Nusret'in Londra'daki restoranında neler oluyor?
Nusret Gökçe 19'uncu restoranını Londra'da sessiz sedasız açtı. İngilizler restoranın açıldığını sosyal medyada paylaşılan yüklü adisyonlardan anladı. Yemek eleştirmenlerinin ortak kararı: Lezzetli ama pahalı...
Türkiye’den hangi isim dünyada meşhurluktan sokakta yürüyemez? Bunu bir düşünün. 2021 için akla ilk gelen isimlerden biri ünlü kasap Nusret Gökçe olabilir. Sosyal medyada yarattığı Salt Bae kimliği ve dünya çapında ünlü kim varsa onlar için et servisi yapması ile tanınan Nusret Gökçe, 19. restoranını Londra’da açtı.
Restoran mayıs ayında açılacak olmasına rağmen pandemi sebebiyle açılış 27 Eylül’e ertelendi. Lokantanın kapılarını aralaması ile birlikte İngiltere’de gündeme oturdu.
Sert eleştiri geleneği ile ünlü İngiliz basını en kıdemli yemek eleştirmenlerini Londra, Knightsbridge’deki Nusret’e göndermeye başladı. Telegraph gazetesinin restoran eleştirmeni William Sitwell 315 pounda (3773 TL) sipariş ettiği bifteğin menüdeki en pahalı ürün olmamasına şaşkın, gözü 635 poundluk (7607 TL) altın kaplama başka bir ete takılmış.
PAYLAŞIM DIŞINDA TANITIM YAPILMADI
Nusret’in Londra restoranı açılmadan önce hiçbir tanıtım yapılmadı, PR şirketleri gazeteleri aramadı, basına özel bir tadım günü yapılmadı ve restoran bir anda pat diye açıldı. (Gökçe açılıştan bir gün önce Instagram'dan duyuru yapmıştı) Restoranın açıldığı hesap ödeyenlerin adisyonlarını sosyal medyada paylaşmasıyla ortaya çıktı.
Sitwell’in izlenimlerine devam edelim. Sekiz kişilik bir grup 1.812 poundluk (21.707 TL) hesap ödemiş. Bu hesaba 100 dolarlık ‘altın burger’ ve tanesini 11 pounda içtikleri dört enerji içeceği de dahil. Restoran internetten rezervasyon almıyor, bu Londralılar için alışılmadık bir şey.
━━━━━━━━━━━━━━━━
- Yapılacak Görevler -
#1 Nusret'in Londra restoranına ilişkin haberde yer alan şu cümleyi İngilizceye çeviriniz: "Restoran internetten rezervasyon almıyor, bu Londralılar için alışılmadık bir şey."
#2 Nusret'in Londra restoranına ilişkin habere göre aşağıdaki soruları yanıtlayınız:
(a) Restoranın açılışı hangi tarihe ertelendi?
(b) William Sitwell hangi gazetenin restoran eleştirmenidir?
(c) Sekiz kişilik grup kaç poundluk hesap ödedi?
#3 Nusret'in Londra restoranına ilişkin haberi son cümlesinden sonra sürdürünüz.
Kayıtlar bu çalışmada herhangi bir rol oynamamaktadır.

Saklanan kayıtlar:
━━━━━━━━━━━━━━━━
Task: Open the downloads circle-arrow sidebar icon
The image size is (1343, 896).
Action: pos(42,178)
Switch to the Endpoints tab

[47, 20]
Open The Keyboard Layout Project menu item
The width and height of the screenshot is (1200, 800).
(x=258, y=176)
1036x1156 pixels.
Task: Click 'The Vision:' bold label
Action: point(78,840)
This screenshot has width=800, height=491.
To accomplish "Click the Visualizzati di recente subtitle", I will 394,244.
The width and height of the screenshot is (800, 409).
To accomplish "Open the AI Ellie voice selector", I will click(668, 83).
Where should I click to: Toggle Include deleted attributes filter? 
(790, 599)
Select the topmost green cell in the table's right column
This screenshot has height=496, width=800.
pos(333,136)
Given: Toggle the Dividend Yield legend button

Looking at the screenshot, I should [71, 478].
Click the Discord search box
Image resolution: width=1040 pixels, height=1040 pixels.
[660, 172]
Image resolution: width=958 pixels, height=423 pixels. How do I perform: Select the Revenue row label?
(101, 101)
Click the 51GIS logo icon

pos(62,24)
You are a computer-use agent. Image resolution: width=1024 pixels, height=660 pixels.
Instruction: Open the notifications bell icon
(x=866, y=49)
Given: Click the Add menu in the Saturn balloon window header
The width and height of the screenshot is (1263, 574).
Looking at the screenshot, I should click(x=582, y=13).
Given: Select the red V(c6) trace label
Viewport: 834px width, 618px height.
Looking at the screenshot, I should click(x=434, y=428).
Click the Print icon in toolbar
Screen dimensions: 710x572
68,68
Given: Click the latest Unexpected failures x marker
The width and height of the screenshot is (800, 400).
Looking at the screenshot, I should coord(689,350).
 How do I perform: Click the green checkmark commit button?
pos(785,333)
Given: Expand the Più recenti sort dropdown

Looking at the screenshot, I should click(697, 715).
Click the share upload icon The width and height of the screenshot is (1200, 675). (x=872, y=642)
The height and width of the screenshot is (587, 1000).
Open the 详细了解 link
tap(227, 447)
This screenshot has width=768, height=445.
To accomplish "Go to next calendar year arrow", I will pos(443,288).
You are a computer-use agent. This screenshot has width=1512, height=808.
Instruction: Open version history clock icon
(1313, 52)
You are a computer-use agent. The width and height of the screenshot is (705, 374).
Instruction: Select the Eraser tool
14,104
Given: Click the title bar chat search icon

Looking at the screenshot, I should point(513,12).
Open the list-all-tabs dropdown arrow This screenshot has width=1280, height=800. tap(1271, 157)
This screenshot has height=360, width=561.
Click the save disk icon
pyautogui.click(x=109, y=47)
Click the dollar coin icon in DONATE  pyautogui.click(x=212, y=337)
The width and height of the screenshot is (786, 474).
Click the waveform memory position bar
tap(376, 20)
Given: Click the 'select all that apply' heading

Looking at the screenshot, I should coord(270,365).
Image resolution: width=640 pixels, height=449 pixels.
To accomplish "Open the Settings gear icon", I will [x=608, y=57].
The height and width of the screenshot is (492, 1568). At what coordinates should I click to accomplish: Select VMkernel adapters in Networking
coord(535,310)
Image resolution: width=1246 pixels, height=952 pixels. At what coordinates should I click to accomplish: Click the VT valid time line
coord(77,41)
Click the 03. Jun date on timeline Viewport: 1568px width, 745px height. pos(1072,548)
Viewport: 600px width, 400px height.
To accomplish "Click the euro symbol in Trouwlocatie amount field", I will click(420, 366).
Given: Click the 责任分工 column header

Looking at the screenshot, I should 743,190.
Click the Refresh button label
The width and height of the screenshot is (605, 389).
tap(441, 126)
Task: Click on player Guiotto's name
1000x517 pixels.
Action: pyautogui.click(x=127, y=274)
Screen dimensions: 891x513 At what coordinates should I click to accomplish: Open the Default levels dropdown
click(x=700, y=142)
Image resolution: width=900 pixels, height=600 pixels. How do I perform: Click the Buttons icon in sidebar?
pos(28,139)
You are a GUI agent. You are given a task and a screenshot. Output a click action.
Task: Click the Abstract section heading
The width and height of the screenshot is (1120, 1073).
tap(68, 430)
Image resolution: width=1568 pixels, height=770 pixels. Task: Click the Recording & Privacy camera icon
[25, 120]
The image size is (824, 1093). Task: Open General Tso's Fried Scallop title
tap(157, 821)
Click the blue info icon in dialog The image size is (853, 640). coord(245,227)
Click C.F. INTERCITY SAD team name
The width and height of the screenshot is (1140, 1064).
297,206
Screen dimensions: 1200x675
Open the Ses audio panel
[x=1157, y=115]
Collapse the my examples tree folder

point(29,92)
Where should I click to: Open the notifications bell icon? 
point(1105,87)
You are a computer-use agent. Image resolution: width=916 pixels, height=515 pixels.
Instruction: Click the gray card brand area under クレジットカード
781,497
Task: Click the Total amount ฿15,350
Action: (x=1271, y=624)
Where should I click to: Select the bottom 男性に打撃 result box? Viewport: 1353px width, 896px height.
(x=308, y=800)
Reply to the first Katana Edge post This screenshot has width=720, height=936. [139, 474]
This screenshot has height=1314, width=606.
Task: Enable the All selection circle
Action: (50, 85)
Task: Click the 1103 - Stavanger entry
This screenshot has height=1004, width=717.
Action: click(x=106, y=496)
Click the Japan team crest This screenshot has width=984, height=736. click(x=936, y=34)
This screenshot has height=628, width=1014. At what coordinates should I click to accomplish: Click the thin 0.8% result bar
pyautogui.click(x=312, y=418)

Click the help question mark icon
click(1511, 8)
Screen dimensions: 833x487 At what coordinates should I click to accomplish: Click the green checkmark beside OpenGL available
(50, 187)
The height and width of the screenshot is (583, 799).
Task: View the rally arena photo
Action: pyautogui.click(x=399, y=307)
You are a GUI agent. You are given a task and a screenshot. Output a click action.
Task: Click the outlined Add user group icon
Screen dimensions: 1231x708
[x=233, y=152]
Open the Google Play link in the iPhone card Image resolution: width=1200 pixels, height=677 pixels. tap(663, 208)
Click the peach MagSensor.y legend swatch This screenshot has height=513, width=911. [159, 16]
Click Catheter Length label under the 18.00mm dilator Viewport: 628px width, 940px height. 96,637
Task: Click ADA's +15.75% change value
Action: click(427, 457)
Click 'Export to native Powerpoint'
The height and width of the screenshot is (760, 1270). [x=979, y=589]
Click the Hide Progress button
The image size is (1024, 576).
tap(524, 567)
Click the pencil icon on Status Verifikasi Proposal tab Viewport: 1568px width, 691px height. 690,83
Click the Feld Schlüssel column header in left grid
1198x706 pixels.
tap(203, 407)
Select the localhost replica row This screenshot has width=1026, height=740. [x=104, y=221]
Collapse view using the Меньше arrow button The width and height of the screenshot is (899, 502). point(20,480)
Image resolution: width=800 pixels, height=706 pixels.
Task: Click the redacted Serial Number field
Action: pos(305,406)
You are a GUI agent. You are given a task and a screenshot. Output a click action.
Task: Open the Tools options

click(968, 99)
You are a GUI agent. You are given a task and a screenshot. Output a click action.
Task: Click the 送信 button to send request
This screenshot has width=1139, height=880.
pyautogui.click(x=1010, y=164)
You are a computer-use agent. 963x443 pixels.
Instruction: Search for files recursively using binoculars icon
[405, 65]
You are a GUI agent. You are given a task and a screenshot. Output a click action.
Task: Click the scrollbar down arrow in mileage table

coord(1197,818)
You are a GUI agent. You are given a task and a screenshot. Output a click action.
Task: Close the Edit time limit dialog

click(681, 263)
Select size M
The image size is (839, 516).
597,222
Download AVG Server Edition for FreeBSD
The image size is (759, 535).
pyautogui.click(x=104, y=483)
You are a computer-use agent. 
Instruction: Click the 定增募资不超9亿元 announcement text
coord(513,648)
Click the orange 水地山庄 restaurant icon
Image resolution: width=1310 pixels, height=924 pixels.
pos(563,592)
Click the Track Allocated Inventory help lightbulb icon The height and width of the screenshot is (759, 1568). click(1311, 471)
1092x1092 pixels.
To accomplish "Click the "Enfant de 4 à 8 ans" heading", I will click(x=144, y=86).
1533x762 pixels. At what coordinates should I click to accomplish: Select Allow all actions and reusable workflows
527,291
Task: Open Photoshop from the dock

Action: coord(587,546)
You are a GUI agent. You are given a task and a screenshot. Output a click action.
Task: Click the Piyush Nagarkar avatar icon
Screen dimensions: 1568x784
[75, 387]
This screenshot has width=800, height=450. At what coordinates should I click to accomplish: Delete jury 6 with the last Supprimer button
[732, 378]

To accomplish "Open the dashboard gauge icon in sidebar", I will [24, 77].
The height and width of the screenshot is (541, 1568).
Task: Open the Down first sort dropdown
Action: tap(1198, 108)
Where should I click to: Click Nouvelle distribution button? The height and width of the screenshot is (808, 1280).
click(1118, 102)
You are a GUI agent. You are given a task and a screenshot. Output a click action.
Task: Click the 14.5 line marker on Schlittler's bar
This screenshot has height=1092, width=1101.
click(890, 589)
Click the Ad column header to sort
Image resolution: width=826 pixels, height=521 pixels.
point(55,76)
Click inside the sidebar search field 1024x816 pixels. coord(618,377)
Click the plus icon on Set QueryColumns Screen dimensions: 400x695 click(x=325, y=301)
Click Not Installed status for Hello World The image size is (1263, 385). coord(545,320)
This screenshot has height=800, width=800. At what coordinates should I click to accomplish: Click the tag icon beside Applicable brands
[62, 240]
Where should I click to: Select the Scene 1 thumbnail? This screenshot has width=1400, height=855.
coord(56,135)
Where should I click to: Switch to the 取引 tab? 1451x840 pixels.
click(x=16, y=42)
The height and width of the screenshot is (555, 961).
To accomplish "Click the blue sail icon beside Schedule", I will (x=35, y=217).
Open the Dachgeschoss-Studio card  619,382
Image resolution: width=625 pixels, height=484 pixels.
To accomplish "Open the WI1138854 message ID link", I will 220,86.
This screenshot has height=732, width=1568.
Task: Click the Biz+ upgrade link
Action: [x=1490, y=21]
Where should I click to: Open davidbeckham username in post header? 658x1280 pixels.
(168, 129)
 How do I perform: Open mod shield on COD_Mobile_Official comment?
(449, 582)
━━━━━━━━━━━━━━━━
- Verilen Yanıtlar -
#1 The restaurant does not take online reservations, which is something unusual for Londoners.

#2
(a) 27 Eylül'e.
(b) Telegraph gazetesinin.
(c) 1.812 poundluk (21.707 TL).

#3
Restorana girince resepsiyonda dört genç kadın karşılıyor. Yazar bu kadar çok restoran çalışanına uzun süredir rastlamadığını söylüyor. Basılı menü yok, QR kodlar ile yiyecek seçeneklerine ulaşılıyor.
İki kişi için sipariş edilen Waygu bifteği 315 pound (3773 TL) ve 450 gram ağırlığında. Garson, “Altın yapraklara kaplayıp öyle servis ediyoruz” diyor. Masadakiler heyecanla “Nusret gelip etimizi kesecek mi?” diye soruyorlar. Garson, “Korkarım buna söz veremem” diyor. Uzun bir yoldan geldiğini söyleyen yemek eleştirmeni Nusret Gökçe’yi ikna etmesi için garsonu sıkıştırıyor.
'MÜKEMMELDİ AMA...'
Sitwell’e göre mekandakilerin çoğu Orta Doğu çok sıcak olduğu için bu mevsimlerde Londra’ya kaçan zenginlerden oluşuyor. Nusret onlara yabancı değil, Dubai’deki restoranında adım atacak yer yok.
Ana yemeğin gelmesiyle birlikte Nusret masaya yaklaşıyor. Bir balet gibi masaya geliyor ve eldivenlerini eline oturtuyor. Eti keserken yemek eleştirmenine doğru bakıyor. Ve eleştirmenin beklediği şekilde et dilimini ağzına yerleştiriyor.
Sitwell eti tattıktan sonra şöyle diyor: Eti, yumuşak ve kremamsı bir ıspanak ve iyi bir patates cipsi eşliğinde yedik. Biftek mükemmeldi ama 300 pound eder miydi?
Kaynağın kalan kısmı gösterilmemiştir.